### Information provided
=== Begin Enclosure ===
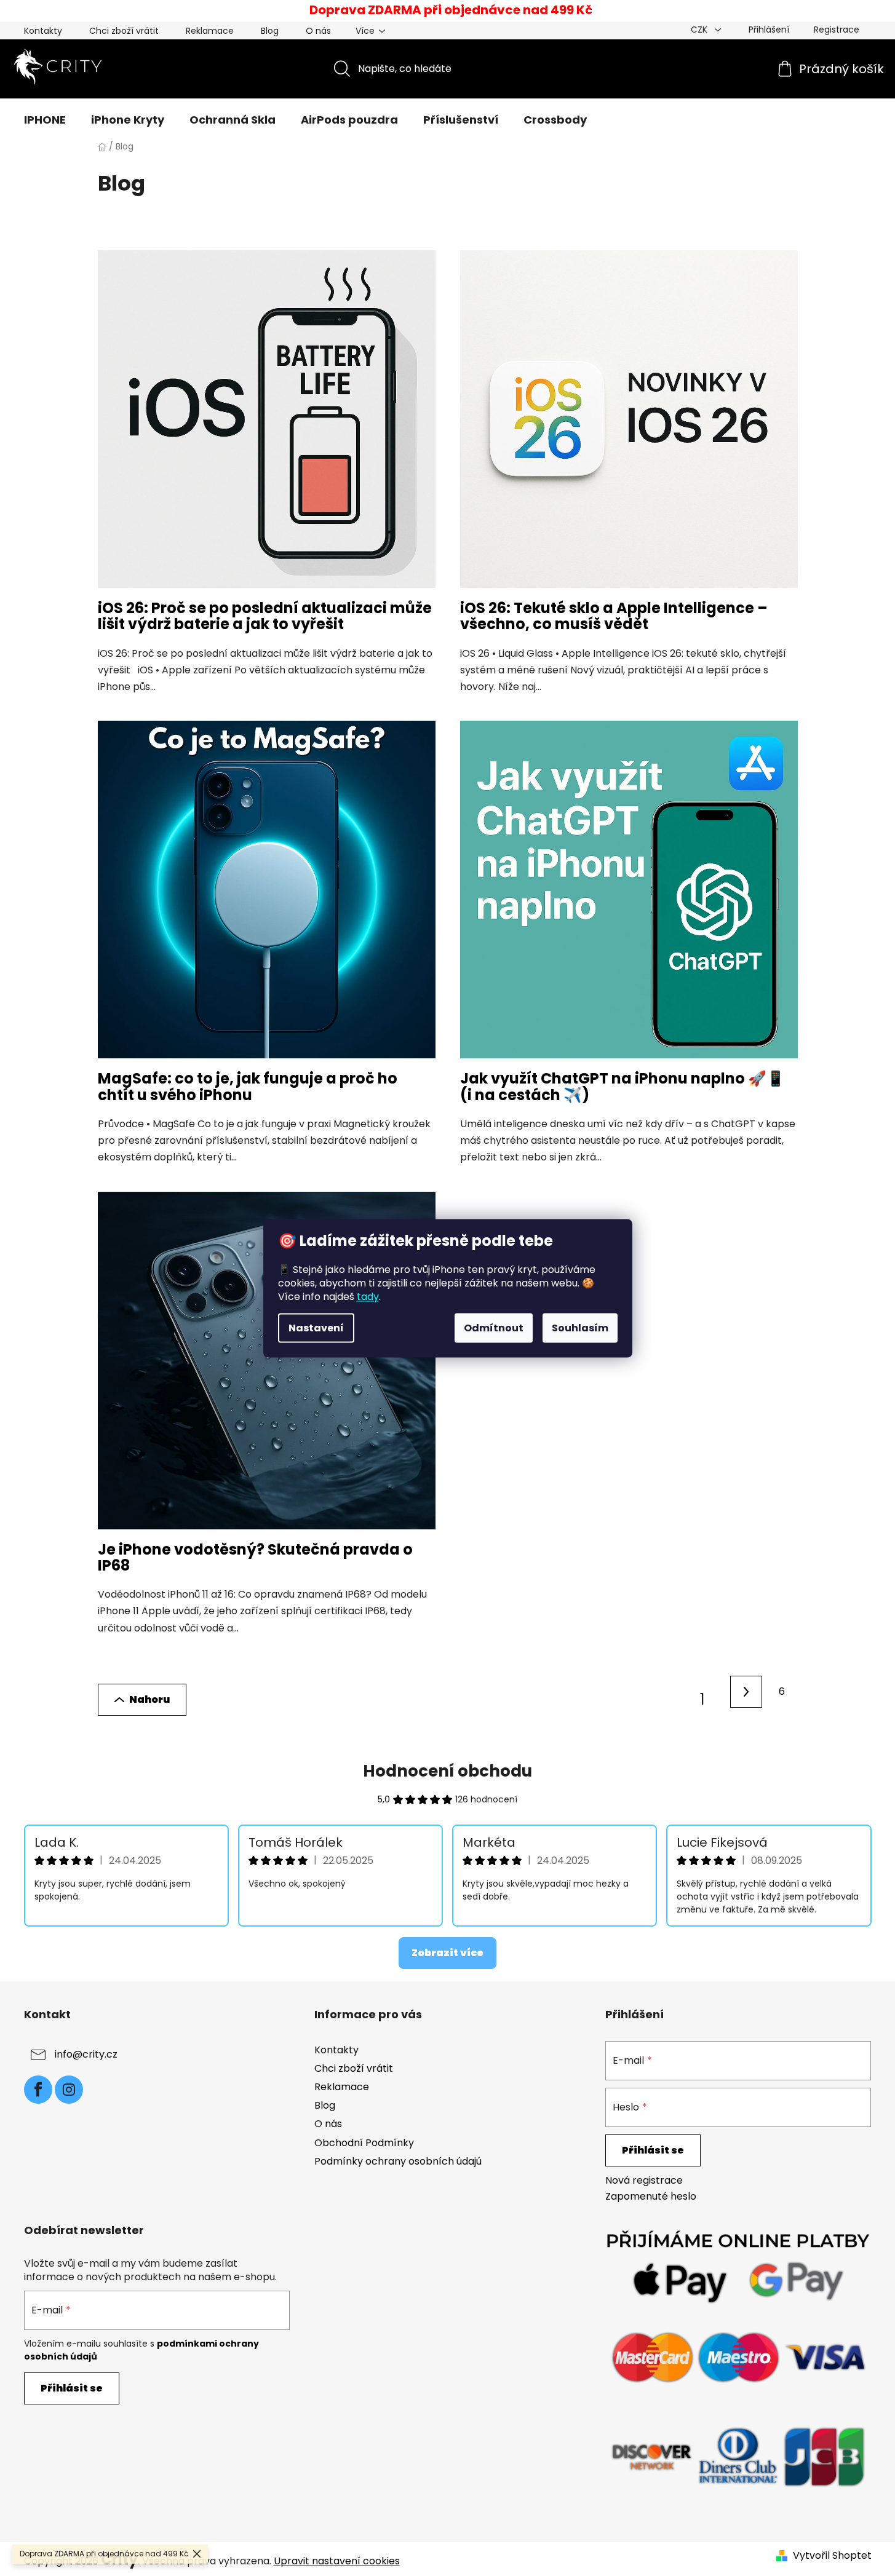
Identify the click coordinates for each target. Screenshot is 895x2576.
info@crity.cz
=== End Enclosure ===
=== Begin Enclosure ===
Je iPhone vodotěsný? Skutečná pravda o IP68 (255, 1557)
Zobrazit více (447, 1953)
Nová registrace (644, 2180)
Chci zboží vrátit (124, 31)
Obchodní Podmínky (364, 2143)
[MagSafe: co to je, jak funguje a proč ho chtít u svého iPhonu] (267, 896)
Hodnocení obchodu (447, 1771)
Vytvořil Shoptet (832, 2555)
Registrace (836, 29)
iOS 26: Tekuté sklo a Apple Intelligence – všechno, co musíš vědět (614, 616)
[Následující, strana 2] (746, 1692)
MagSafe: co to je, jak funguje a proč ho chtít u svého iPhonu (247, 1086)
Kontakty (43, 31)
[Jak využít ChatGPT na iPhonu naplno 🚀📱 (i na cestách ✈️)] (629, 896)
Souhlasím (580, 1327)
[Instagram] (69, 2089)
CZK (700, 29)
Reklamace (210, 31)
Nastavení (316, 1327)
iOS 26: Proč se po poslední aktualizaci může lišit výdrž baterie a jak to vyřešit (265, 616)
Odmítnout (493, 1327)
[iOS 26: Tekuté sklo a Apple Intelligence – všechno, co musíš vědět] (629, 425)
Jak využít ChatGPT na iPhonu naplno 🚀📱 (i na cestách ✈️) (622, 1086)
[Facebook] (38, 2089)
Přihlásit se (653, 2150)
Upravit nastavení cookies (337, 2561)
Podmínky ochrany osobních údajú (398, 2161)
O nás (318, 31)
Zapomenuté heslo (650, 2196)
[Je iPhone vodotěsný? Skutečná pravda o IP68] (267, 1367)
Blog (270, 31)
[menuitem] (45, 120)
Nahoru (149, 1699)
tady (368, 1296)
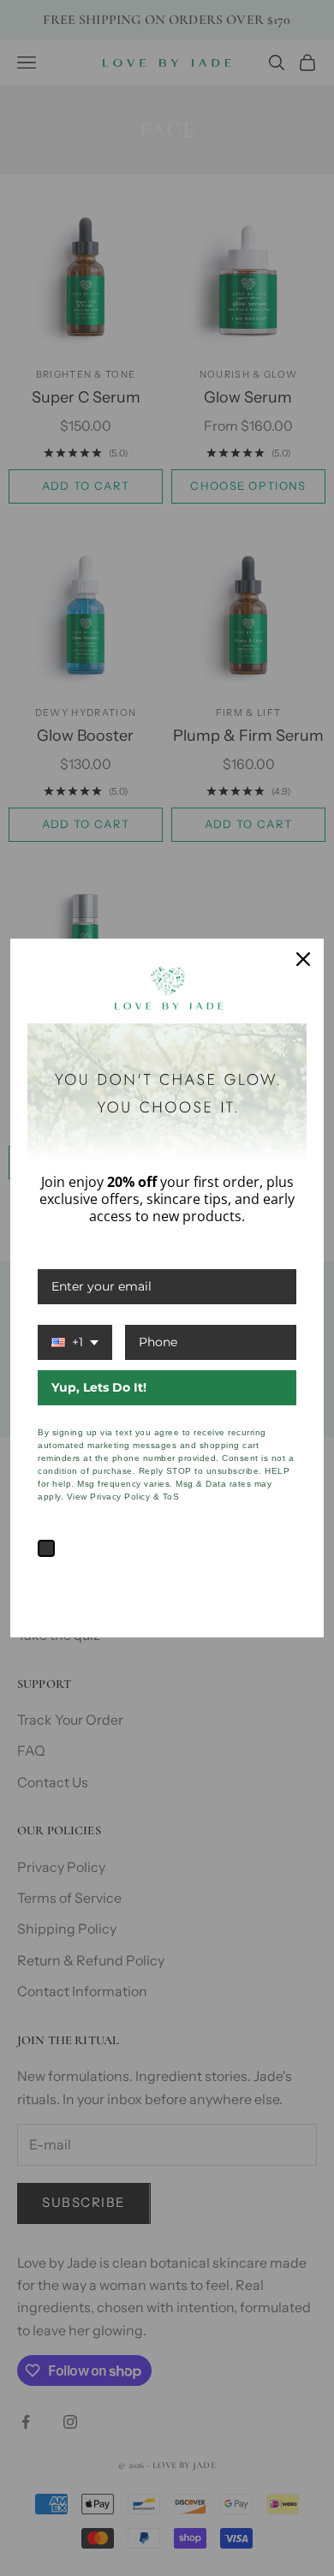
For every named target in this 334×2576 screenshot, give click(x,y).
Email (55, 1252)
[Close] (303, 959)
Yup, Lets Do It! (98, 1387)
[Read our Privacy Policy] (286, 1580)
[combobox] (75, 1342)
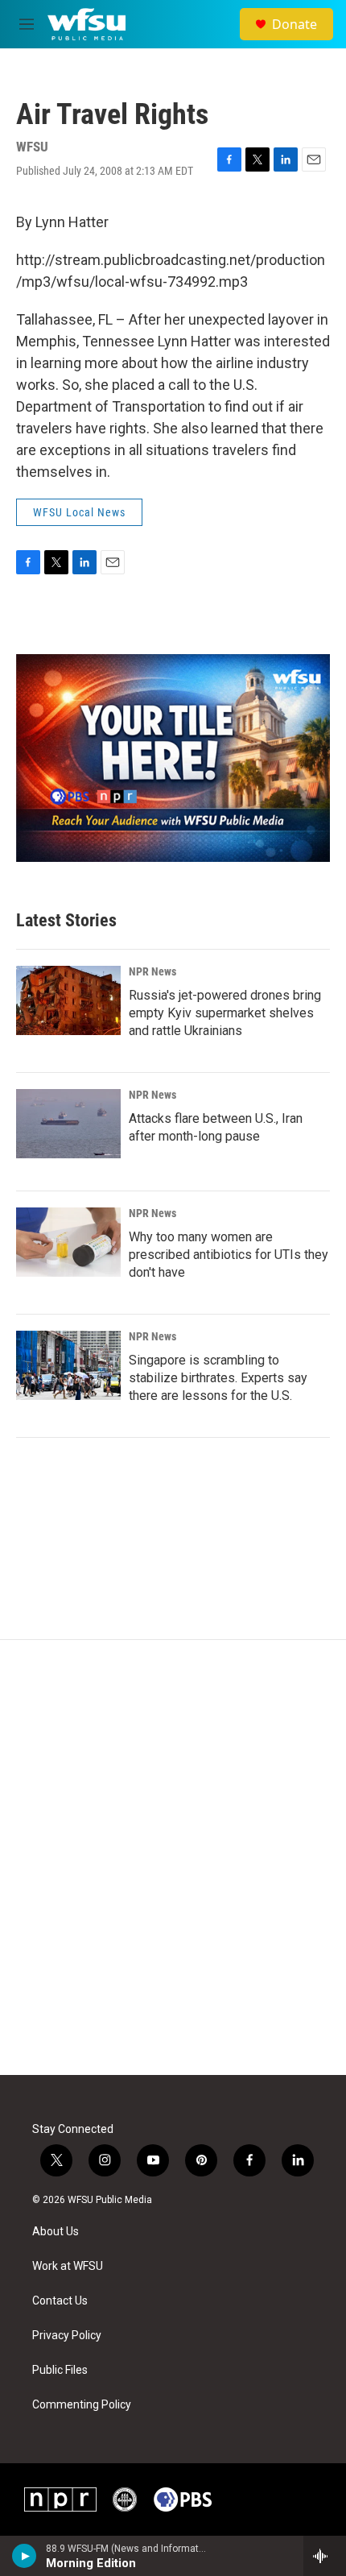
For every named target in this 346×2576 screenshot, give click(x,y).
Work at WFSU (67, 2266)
=== End Enclosure ===
### Task prompt
Because only one stretch of the records is wanted, please output the lines from the one holding "[Close] (303, 959)" through the one holding "Work at WFSU (67, 2266)" exactly, both included, and leave every picture out.

### Your response
[Close] (303, 959)
Yup, Lets Do It! (98, 1387)
[Read our Privacy Policy] (286, 1580)
[combobox] (75, 1342)
For every named target in this 346×2576 screenshot, give click(x,y).
Work at WFSU (67, 2266)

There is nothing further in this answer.